Frankie Coleman, 55, who was arrested Oct. 20 after hitting a parked truck, failed a field sobriety test and registered 0.271 percent on a blood-alcohol test more than three times the legal limit of 0.08 percent, police said.
State law requires a mandatory three-day jail sentence for motorists who have blood-alcohol levels of 0.17 percent or more.
Ms. Coleman s high reading makes it unlikely a prosecutor would agree to a plea deal that reduces the charges against her, said Mitch Allen, an attorney in Lebanon who handles drunken-driving cases.
Unless the evidence in this case is so [flawed], I would be absolutely shocked if the prosecutor reduced the charges, especially for such a high-profile person, Mr. Allen said.

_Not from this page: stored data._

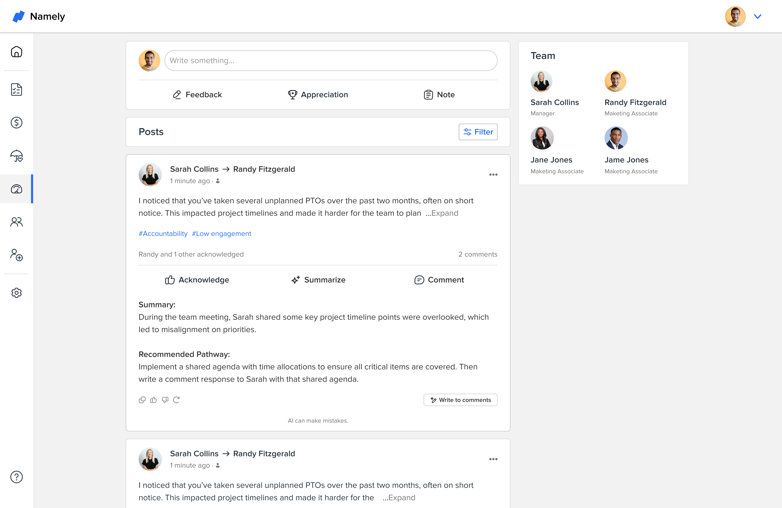
Task: Click the add person sidebar icon
Action: [16, 255]
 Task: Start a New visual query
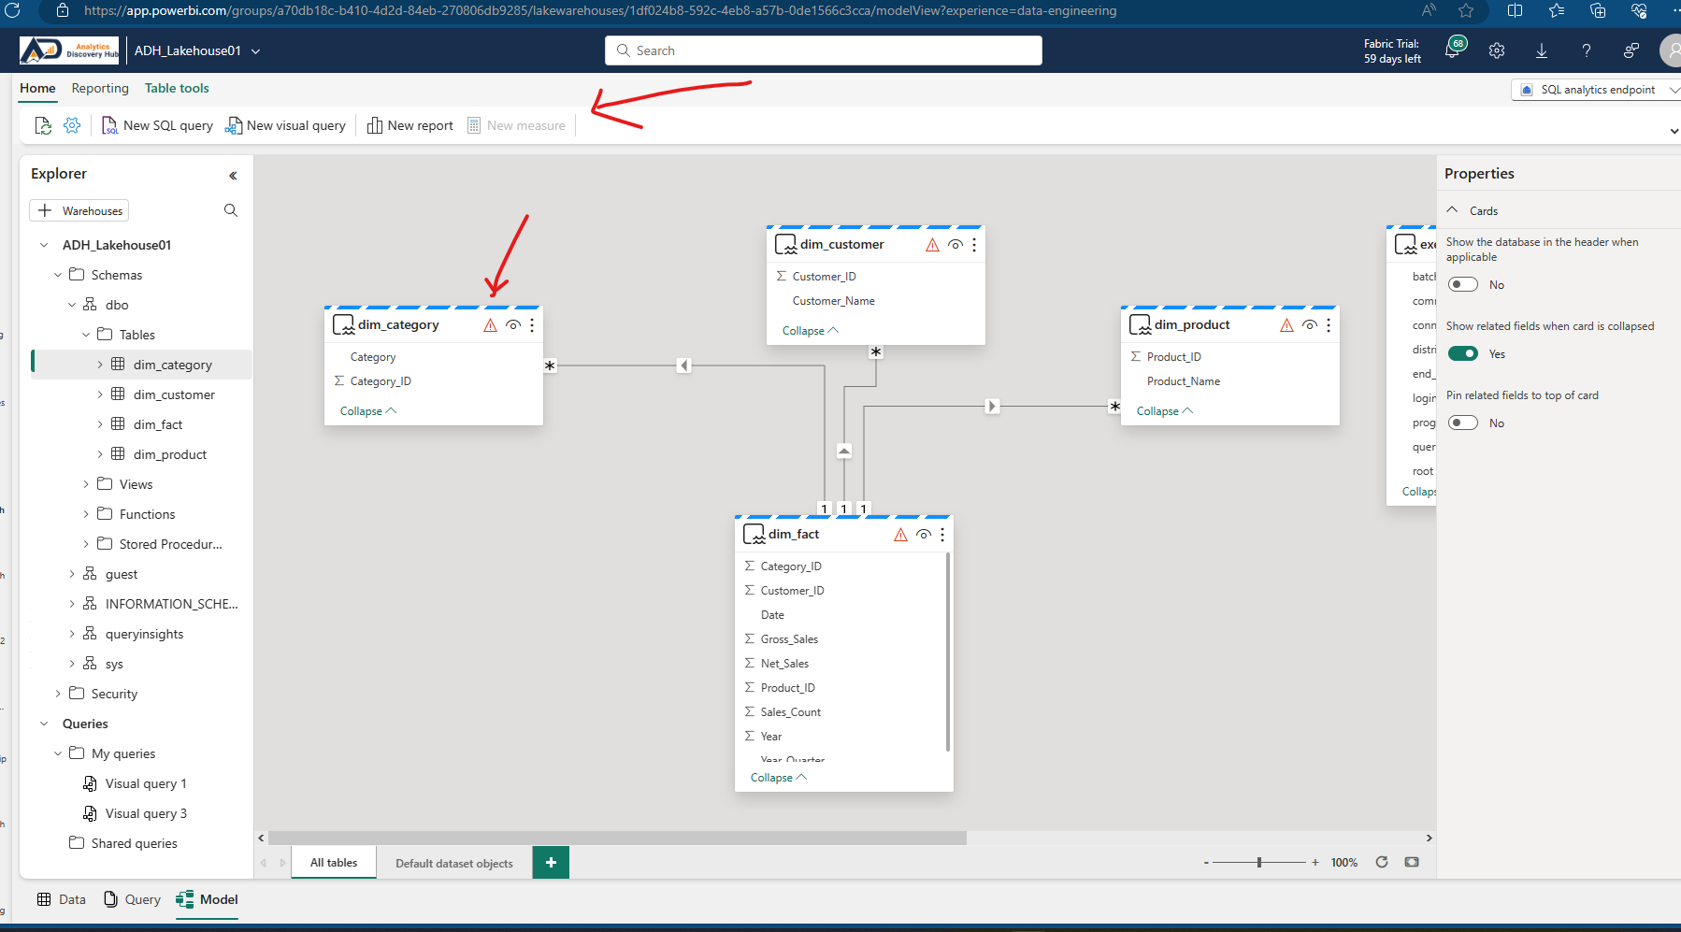point(286,124)
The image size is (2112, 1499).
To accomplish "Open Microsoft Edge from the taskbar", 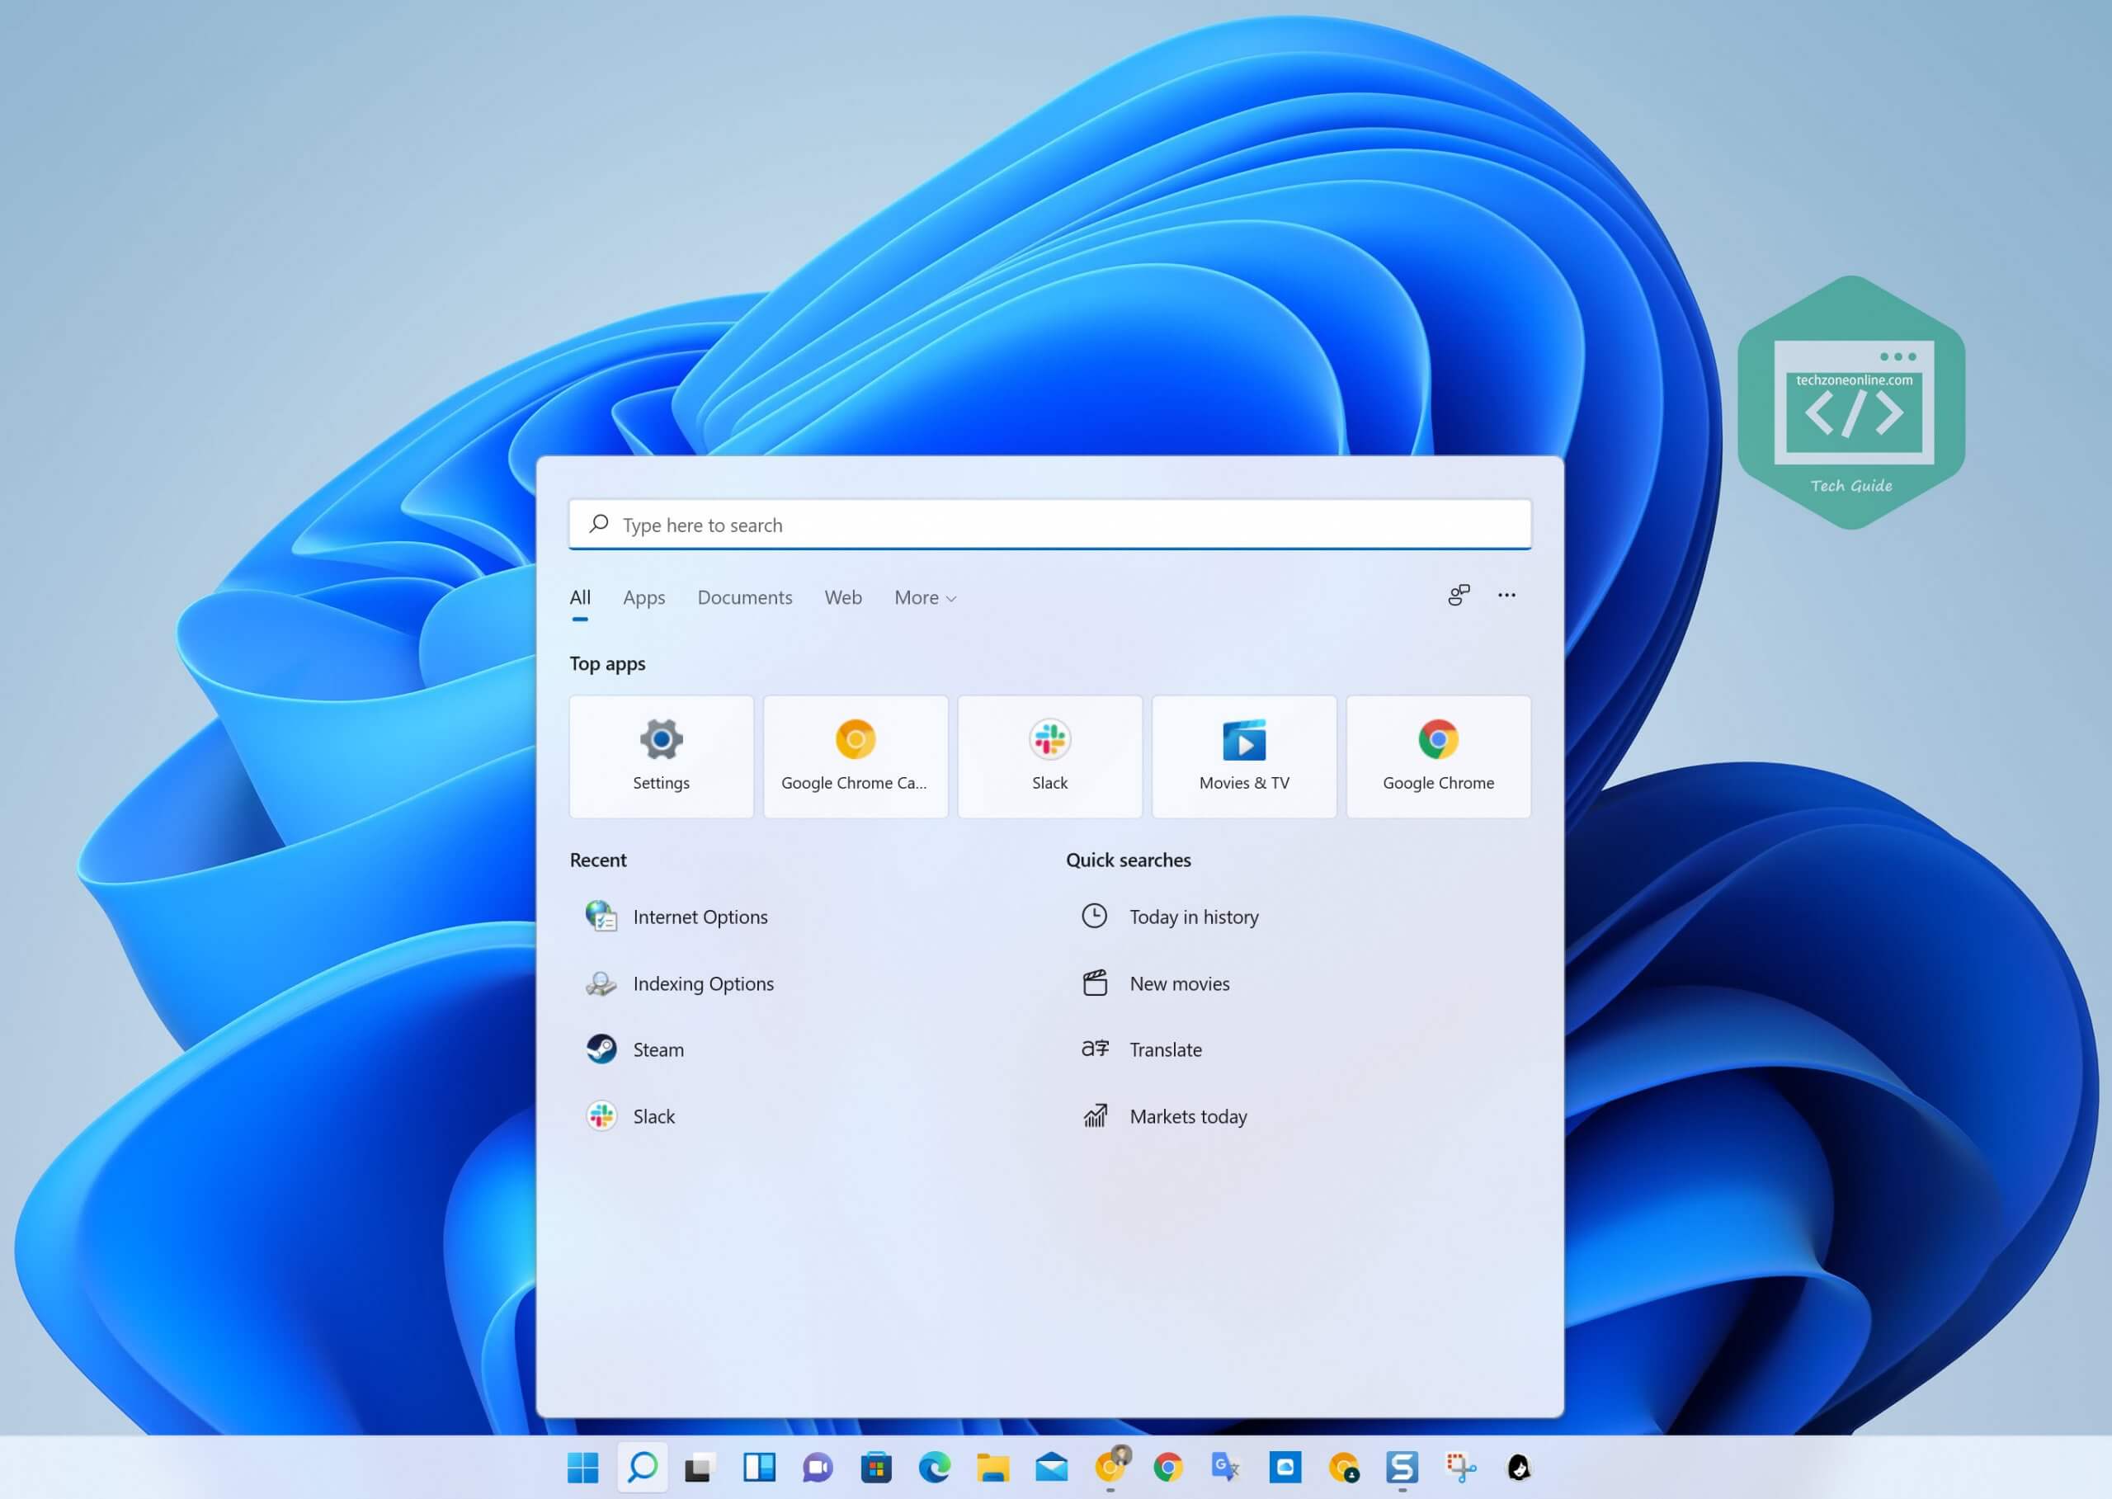I will 935,1468.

Police charged Ms. Coleman with two counts of drunken driving, one based on the officers observations and another based on the blood-alcohol test. She was also charged with failure to control.
Ms. Coleman was scheduled to be arraigned yesterday in Franklin County Municipal Court, but a request by her attorneys to delay the arraignment for two weeks was granted.
If her attorneys can prove that there were problems with the blood-alcohol test, they would have bargaining leverage with prosecutors, said Columbus attorney Brad Koffel, whose firm represents hundreds of drunken- driving cases a year.
Machines that test for blood-alcohol content must be properly maintained, and officers giving the test must do so in a room with low levels of radio frequency interference, away from cell phones and police radios, Mr. Koffel said.
If Bexley police officers failed to do any of this, Ms. Coleman s attorneys could seek a deal with prosecutors that dismisses the test results in exchange for a guilty plea on reduced drunken- driving charges, Mr. Koffel said. Such a deal might involve a sentence of 72 hours in an alcohol education program, a six-month suspension of her driver s license, and a fine of around $350, Mr. Koffel said.
If she doesn t get that, she s looking at jail, Mr. Koffel said. There s really no in between.